WHAT YOU WILL DO: Count how many lines in the entries below hold "screenshot". Only the number belongs in the answer.

SOURCE INFORMATION:
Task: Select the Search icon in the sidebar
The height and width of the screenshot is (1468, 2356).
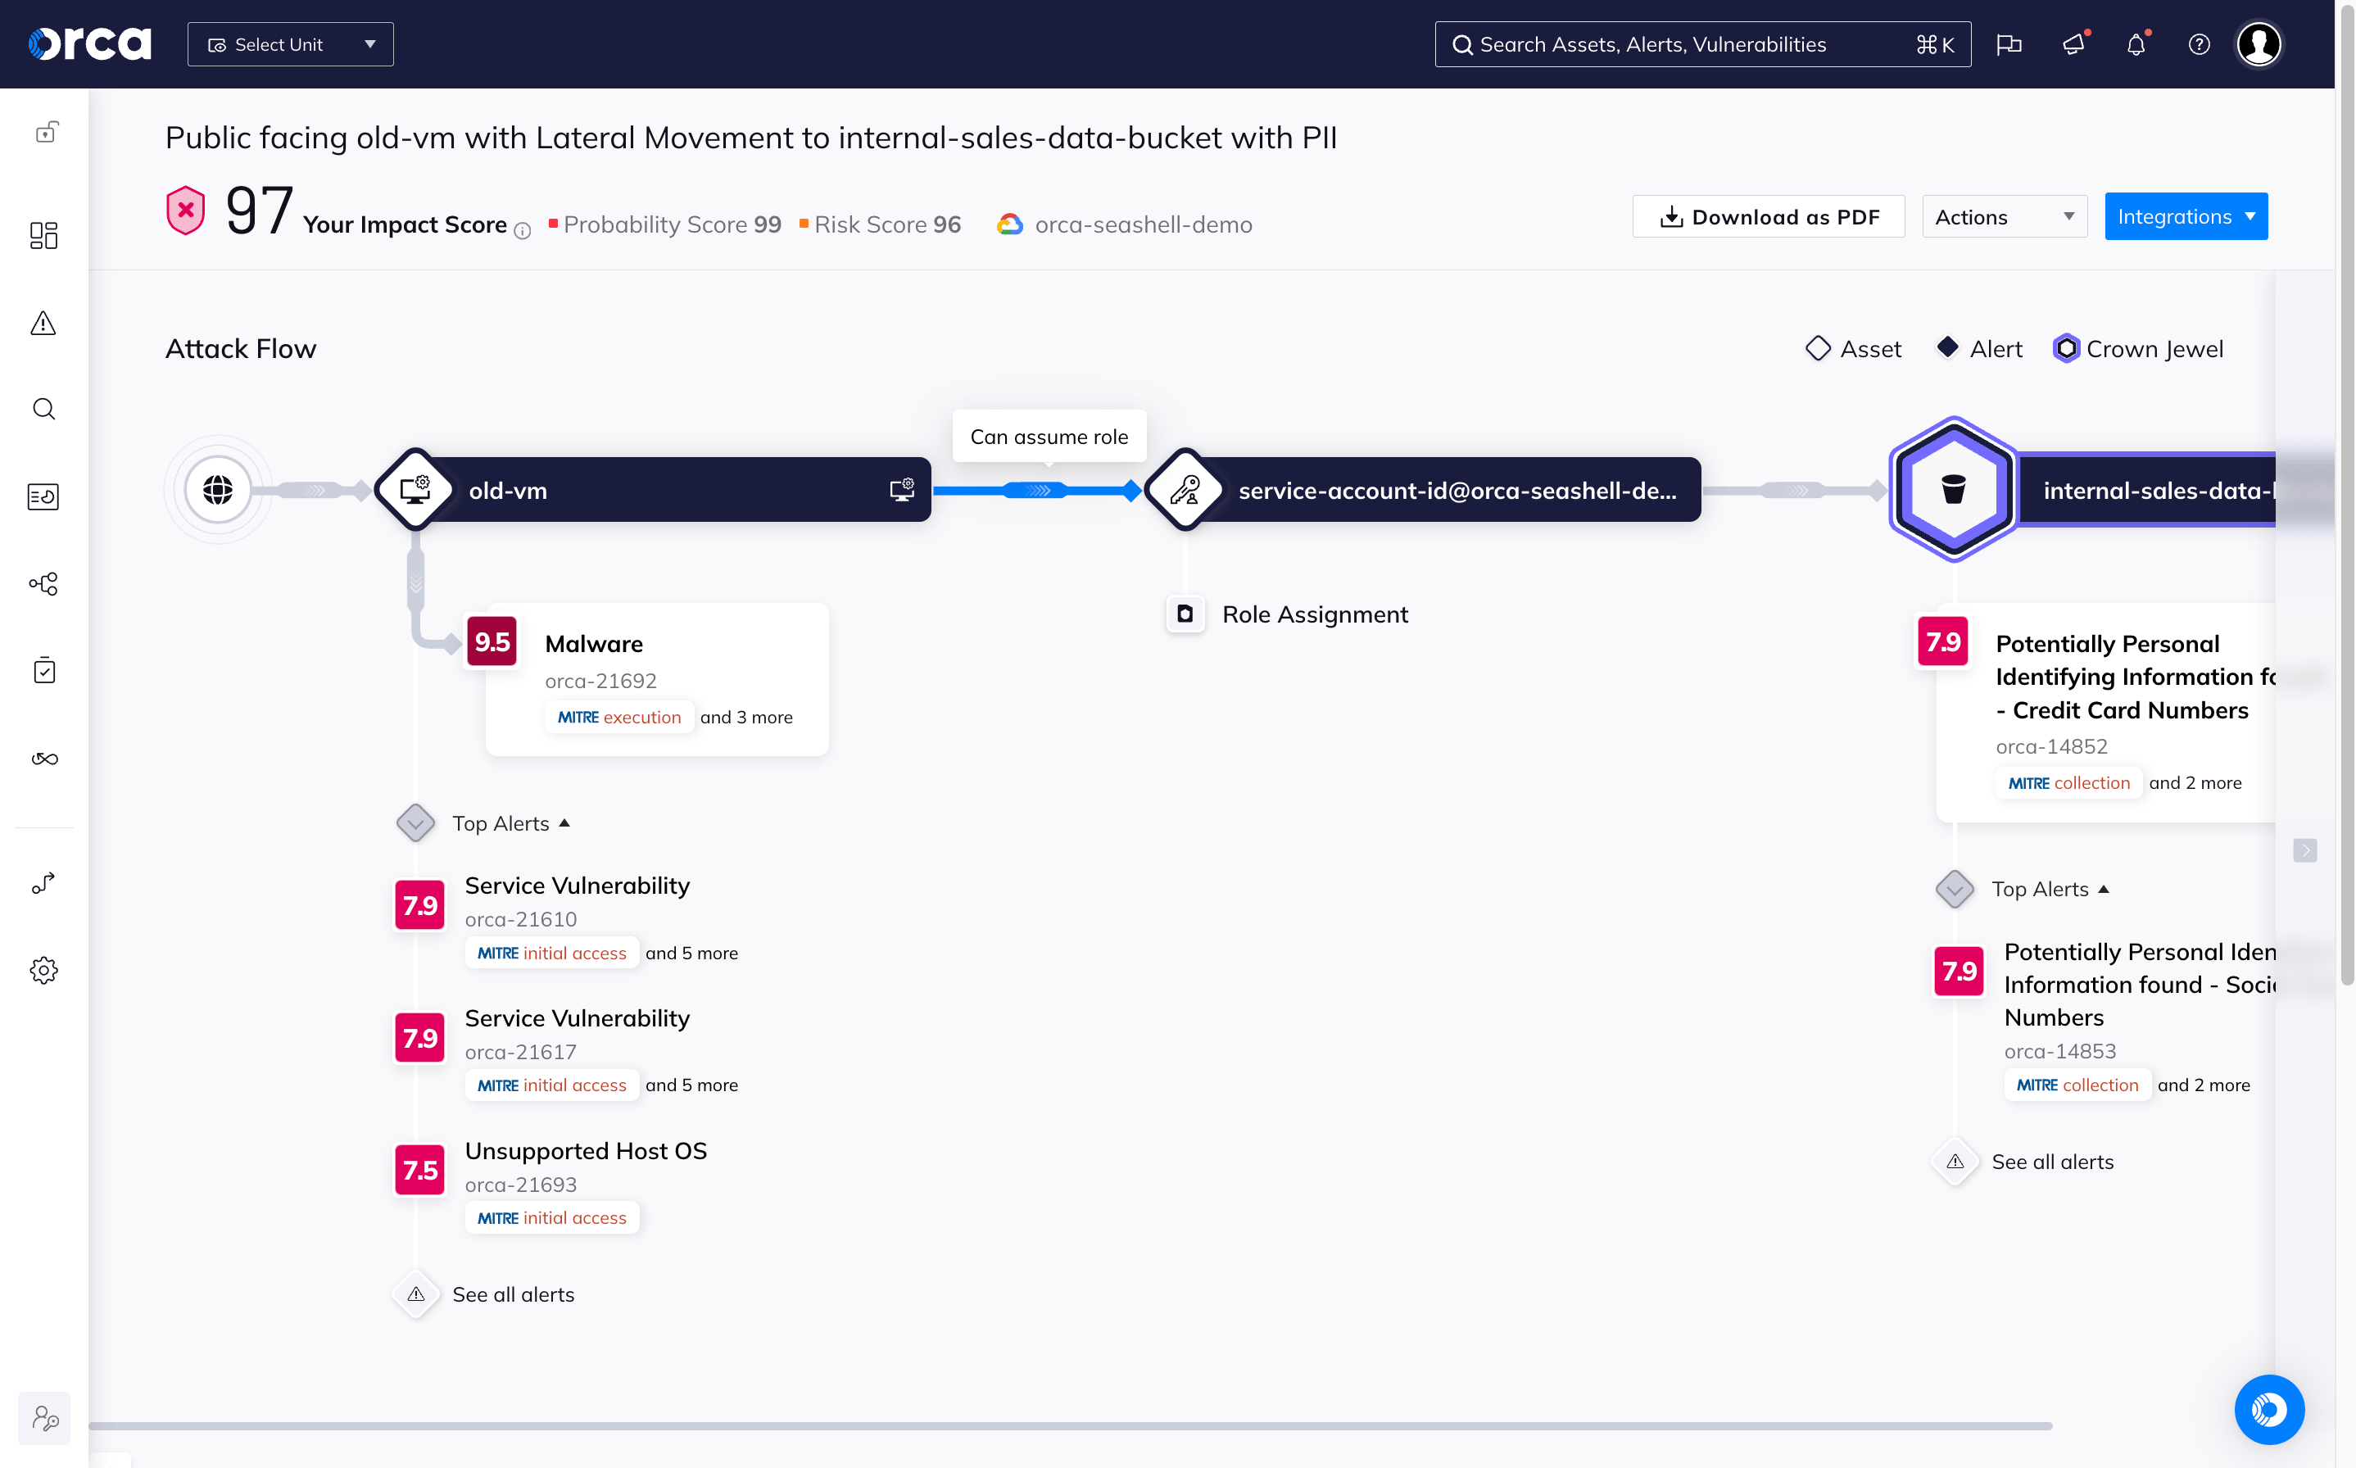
==
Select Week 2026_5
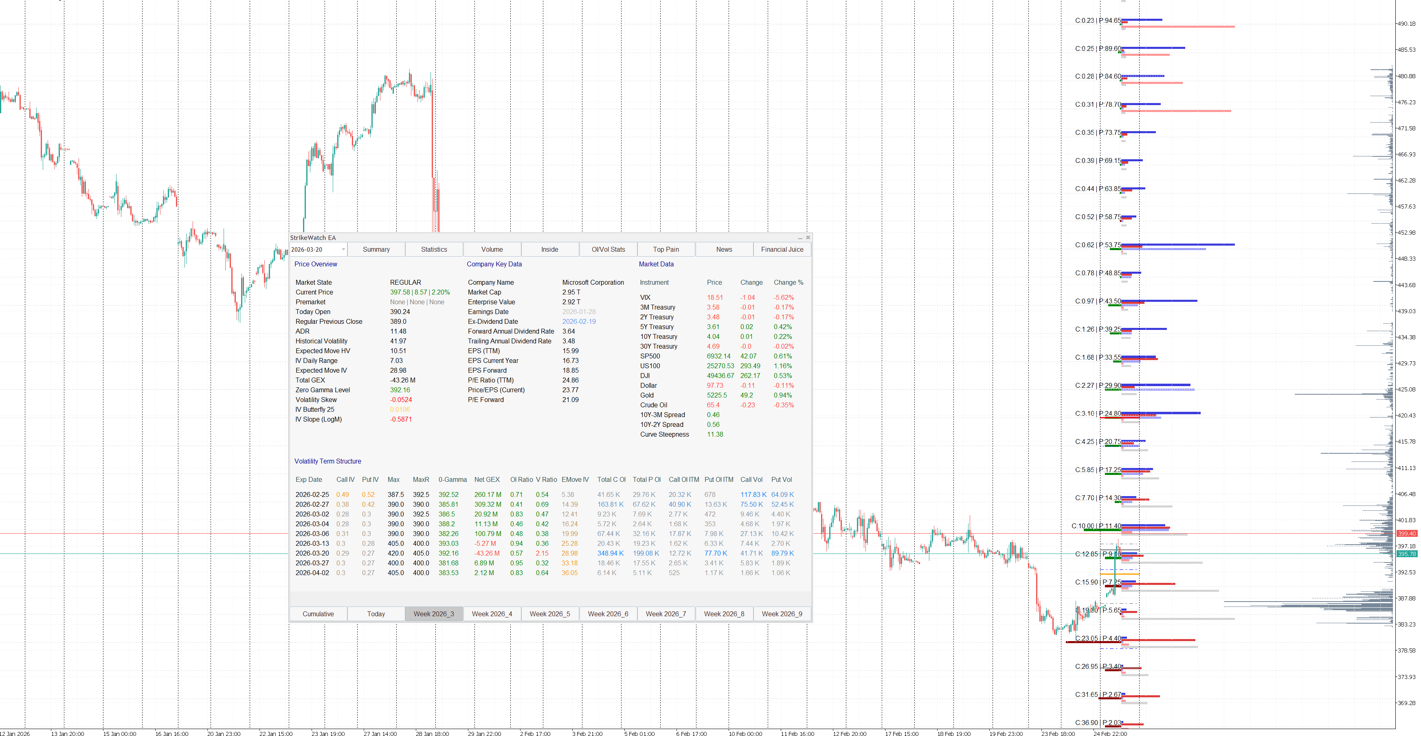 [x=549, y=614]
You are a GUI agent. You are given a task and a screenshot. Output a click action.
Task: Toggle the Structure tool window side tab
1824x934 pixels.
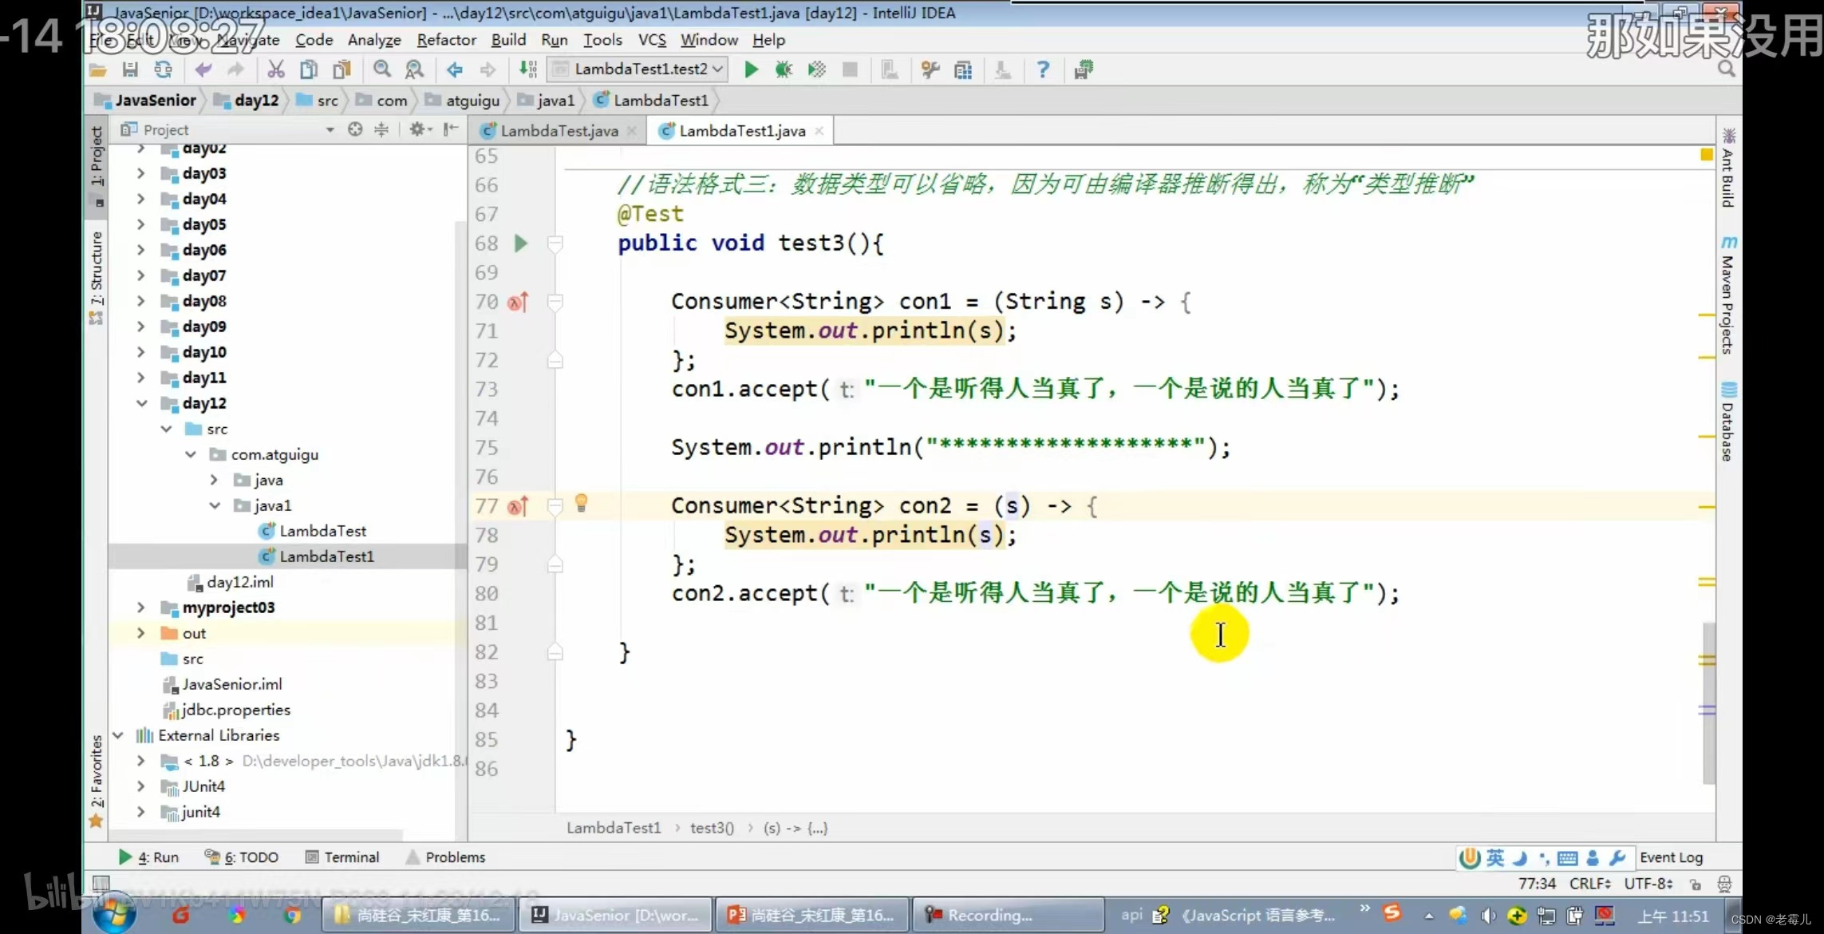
...
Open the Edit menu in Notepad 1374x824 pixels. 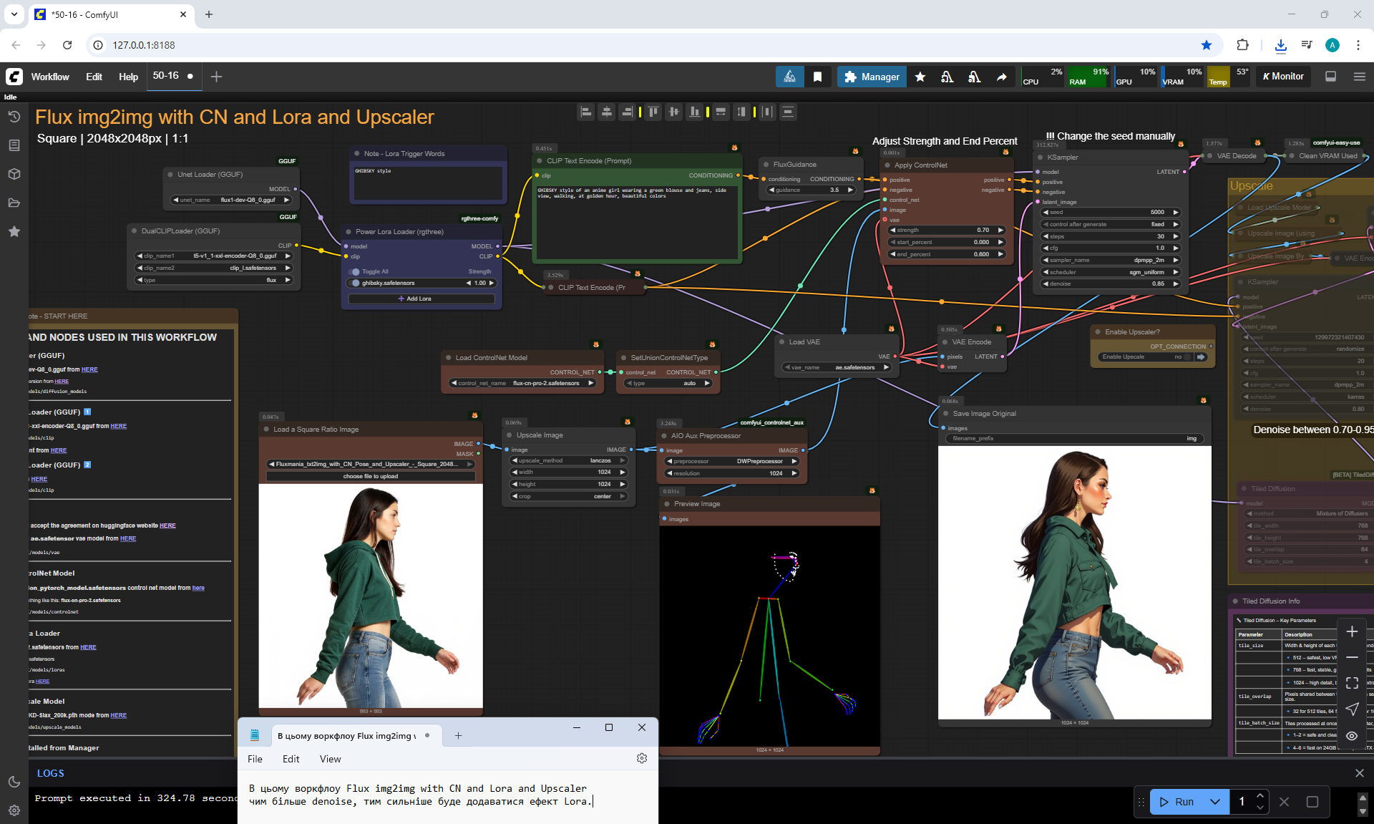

SOLUTION FOR THIS PROBLEM: 2